Sony Cyber-shot DSC N2 sensor and files
Sony Cybershot N2 features
The Sony Cyber-shot N2 is equipped with a 10.1 Megapixel Sony CCD sensor measuring 1/1.7in and delivering 4:3 aspect ratio images with a maximum resolution of 3648×2736 pixels. This sensor is actually fractionally larger than the 1/1.8in sensor of its predecessor (and indeed the Canon PowerShot A640), although the difference is so small, it doesn’t make any difference to the lens coverage in practice.
The N2 offers no fewer than eight different resolution options from 10 to 2 Megapixels, along with VGA and 16:9 HDTV options, although compression levels are limited to two options: Fine and Standard. Like most compacts, there’s no RAW facility. Best quality JPEGs typically measure between 3 and 5MB each, with most working out at 4MB.
Like many compacts, the N2 is equipped with a small amount of internal memory for storing a handful of photos or short movie clips. The N2 has 25MB for this purpose, along with an undisclosed additional amount dedicated to a cunning alternative application. Like its predecessor, the N2 can store low resolution VGA copies of photos you’ve taken in an Album, and since they’re stored using dedicated internal memory, they’ll remain even if you remove or format the memory card. The N2’s album can store up to 500 images and you can luckily delete any you don’t want others to see, or deactivate the automatic saving process.
It’s a great feature which allows you to effectively carry an album of your favourite shots and share them with friends on the big 3in screen or using a TV slideshow. To keep your audience interested, there’s also a choice of five transition styles to choose from – there’s a demo in our video tour.
Sony even goes on step further by allowing up to four three-minute MP3 tracks to be downloaded into the N2 to provide background music for the slideshows. These tracks are stored in separate memory to the album, which can’t be used for any other purpose.
Exposure and Creative options
The Sony N2 offers Auto, Program and Manual modes, along with eight scene presets: High Sensitivity, Twilight, Twilight Portrait, Soft Snap, Landscape, Beach, Snow and Fireworks. There’s no Aperture or Shutter Priority modes, so you’ll need to go into full Manual to adjust these settings.
In Manual you can select shutter speeds from 30 seconds to 1/1000 but only one of three apertures.

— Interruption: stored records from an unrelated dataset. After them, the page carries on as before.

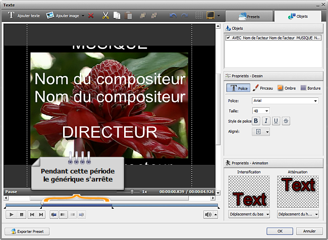Uncheck the AVEC object checkbox in list

point(229,38)
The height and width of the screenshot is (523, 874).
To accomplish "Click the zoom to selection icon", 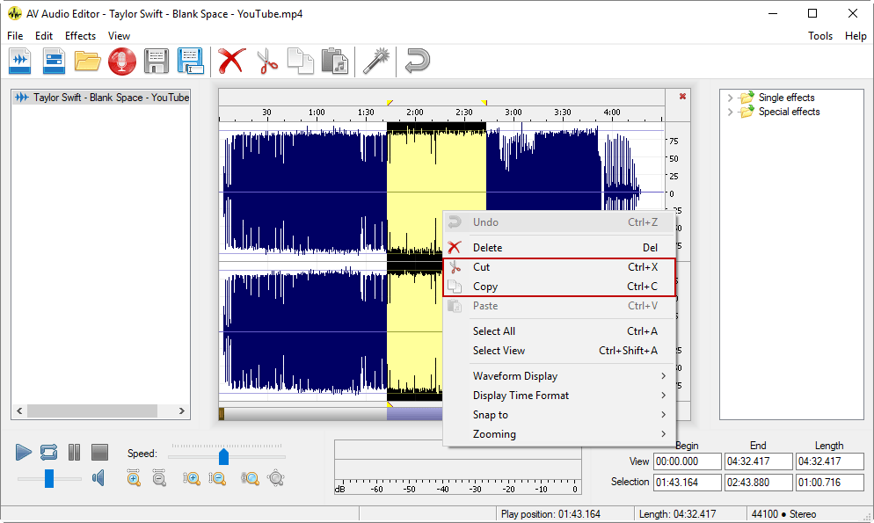I will click(x=250, y=478).
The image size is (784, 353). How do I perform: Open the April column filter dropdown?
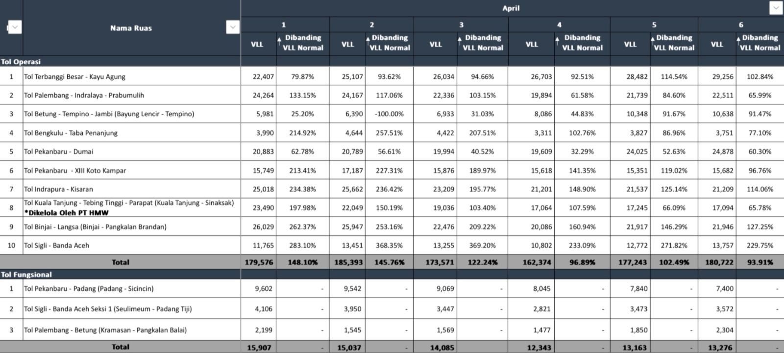coord(776,8)
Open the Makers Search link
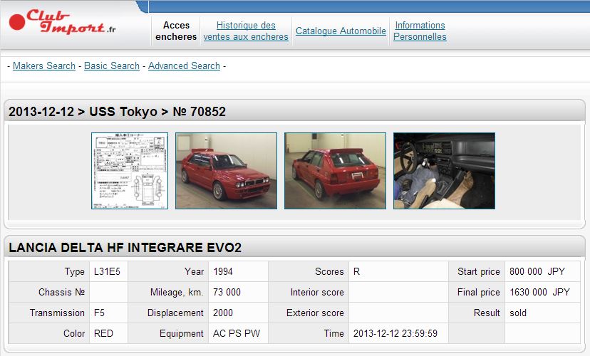Viewport: 590px width, 356px height. coord(44,66)
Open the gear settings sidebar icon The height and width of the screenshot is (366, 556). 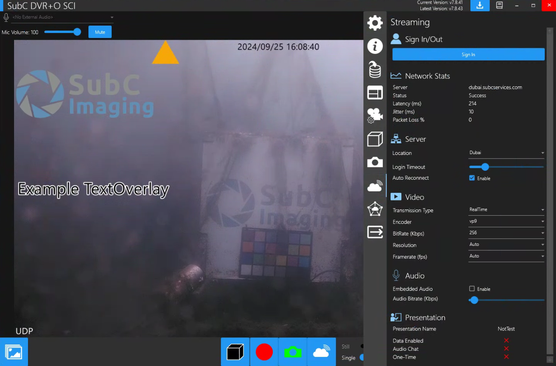pyautogui.click(x=375, y=23)
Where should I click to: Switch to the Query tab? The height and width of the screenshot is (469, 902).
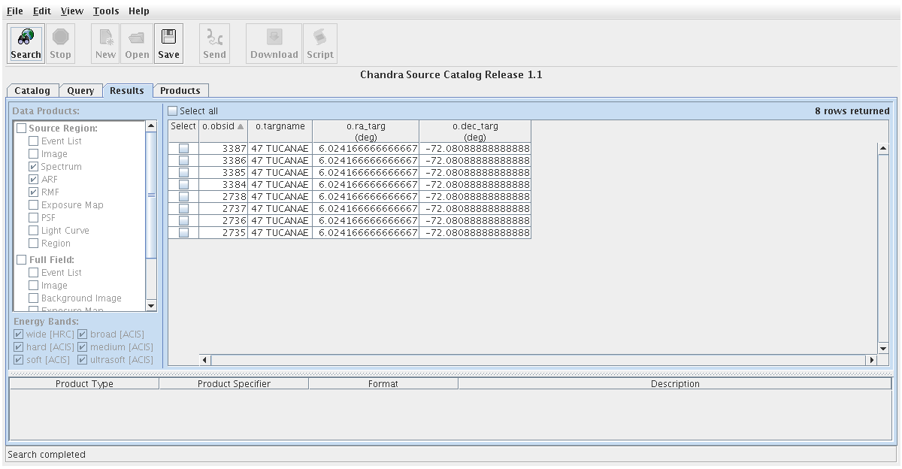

Since you’re in full Manual mode, you’ll also have to remember to balance the exposure yourself to avoid under or over exposure, although the N2 does provide an EV reading to indicate how far above or below you are.
Along with auto focus and macro modes, the N2 can be set to fixed focusing distances of 0.5, 1, 3 and 7m and infinity. There’s also a neat Spot AF option which literally lets you tap at the area on the screen where you’d like the camera to focus.
The N2’s sensitivity ranges between 100 and 1600 ISO, a boost from the earlier N1’s 80 to 800 ISO range – see our Results and Gallery pages for examples at high sensitivities. White balance can be set to Automatic, Daylight, Cloudy, Fluorescent, Incandescent and Flash, but there’s sadly no custom mode.
The N2’s Colour menu offers Normal, Vivid, Natural, Sepia and Black and White modes; we used Normal for all our Gallery and test shots, which delivered quite punchy images out of the camera.
You can also adjust the Contrast and Sharpness by one step up or down; we left them at the default Normal middle positions for our test shots, although as mentioned in the Gallery, you may wish to turn down the sharpening a little.
With the switch on the side of the N2 set to the filmstrip icon, you can record video clips with sound in the MPEG-1 format. The N2 offers two VGA 640×480 modes: Fine at 30fps and Standard at 16.6fps, along with a ‘Video mail’ option at 160×112 in 8.3fps. The Fine mode delivers smooth and detailed footage which looks great when played on-screen, a PC or on a TV set; you’re looking at about 1.35MB per second in this best quality mode, and need to use a Memory Stick Pro Duo card to support the data rate.
The Sony N2 extends its lens when powering-up and is ready for action in about 1.5 seconds; it takes about the same to retract the lens again and switch off. Overall handling was good, with the N2 focusing quickly and feeling responsive to button presses.
The N2 offers two continuous shooting modes: Burst which can record up to three 10M Fine frames in about four seconds (approx 0.75fps), and Multi Burst which can record a series of up to 16 1 Megapixel images at intervals of 1/30, 1/15 or 1/7.5 second. Continuous shooting capabilities are rarely great on a compact, but this is one area where the N2 falls behind many rivals. For example, the Canon A640 could fire off seven best quality JPEGs at 1.5fps, compared to just three on the N2 at 0.75fps.